Can medications improve egg quality? The conventional wisdom over the years has been that women are born with all of the eggs that they will ever have and that the quality of eggs diminishes as women age. As the quality of eggs diminishes, a greater number of eggs become chromosomally abnormal, fewer embryos will implant, and miscarriage rates increase. The progressive deterioration of egg quality has largely been perceived as progressive and irreversible. The concept that the aging single cell (the egg) is responsible for the decrease in implantation rates, and increase in miscarriage rates has been supported by our observations of the outcomes of egg donation treatment. With the substitution of an egg matured within the follicle environment of a younger woman (the egg donor), the pregnancy rate dramatically increases while miscarriage rates plummet. When studies using a supplement such as DHEA clearly demonstrate a significant reduction in miscarriage rates, what is happening? Could the conventional wisdom that eggs are incapable of being rejuvenated be incorrect? It may not be logical to presume that a damaged aged egg is capable of being repaired rendering it more likely to become fertilized and implant, while becoming less likely to result in miscarriage. However, we are left trying to explain how it could be that DHEA supplementation increases implantation rates and reduces miscarriage rates. One theory, expressed by Dr. Norbert Gleicher in “Defining ovarian reserve to better understand ovarian aging”, Reproductive Biology and Endocrinology 2011, 9:23, is that DHEA is working through its effect on eggs that are not engaged in the maturation process, but rather are contained in non-growing immature follicles. The theory is that the beneficial effects of DHEA that have been observed are the result of improvements in the follicular environment, and hence improved egg quality. Theoretically, once follicles are recruited and begin the process of maturation, the eggs within these follicles may be adversely affected by a poor quality ovarian environment.

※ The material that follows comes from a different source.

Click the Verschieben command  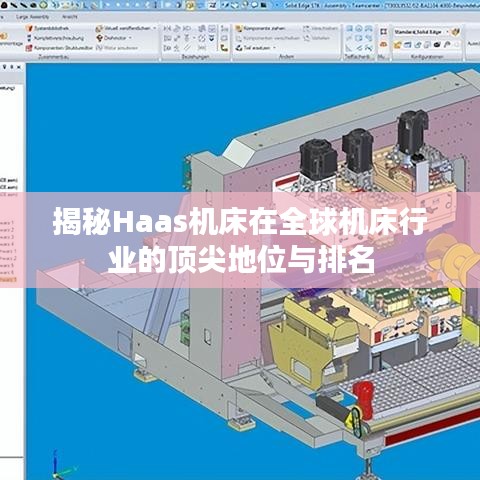[320, 28]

It is well known that DHEA levels decline with advancing age. Recent animal studies have clearly demonstrated the importance of androgens (male hormones) to normal follicle development. Until very recently our attempts to improve fertility have focused on stimulation of the ovarian follicles that have been recruited and begun the process of maturation. Medications such as DHEA that most likely work at the level of the intra-ovarian environment may be the wave of the future with respect to improving egg quality especially in patients with diminished ovarian reserve. Studies are in progress with other supplements that work at the intracellular level such as CoenzymeQ10, testosterone, and growth hormone.

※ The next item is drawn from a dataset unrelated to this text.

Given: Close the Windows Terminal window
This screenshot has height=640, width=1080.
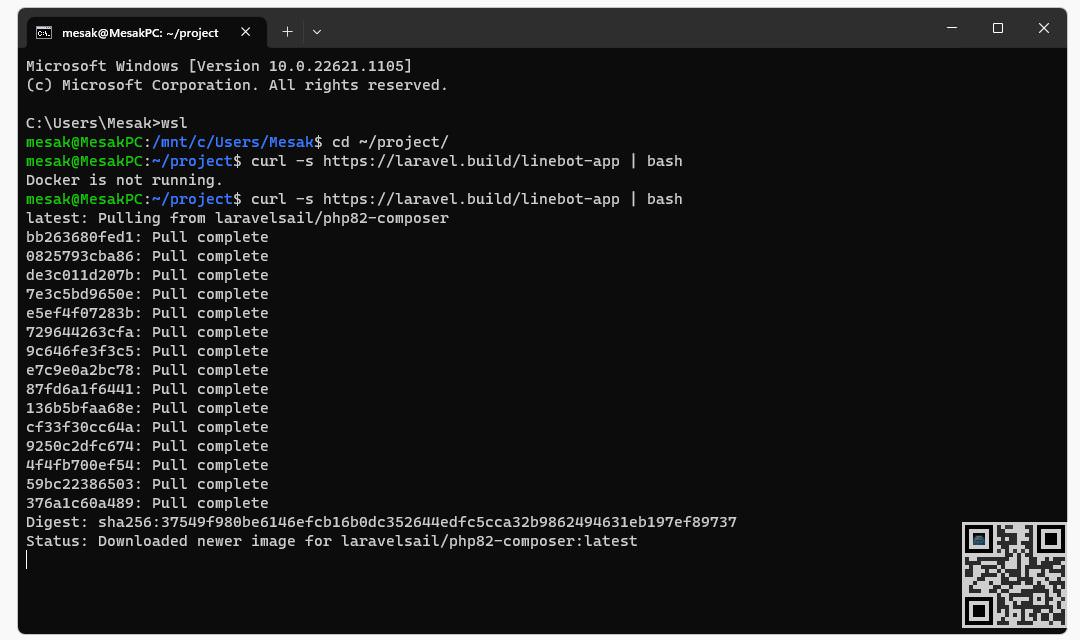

Since the safety profile of supplemental DHEA has been good thus far, it may be reasonable to introduce supplementation 2-3 months before planned treatment in patients with diminished ovarian reserve. Since the goal is to influence the follicular environment before maturation is underway, it is logical to begin early rather than later, theoretically before eggs have undergone damage. We are only beginning to gain an understanding of egg aging, and DHEA supplementation may lead to a greater understanding of this phenomena as well as cell aging in more general terms.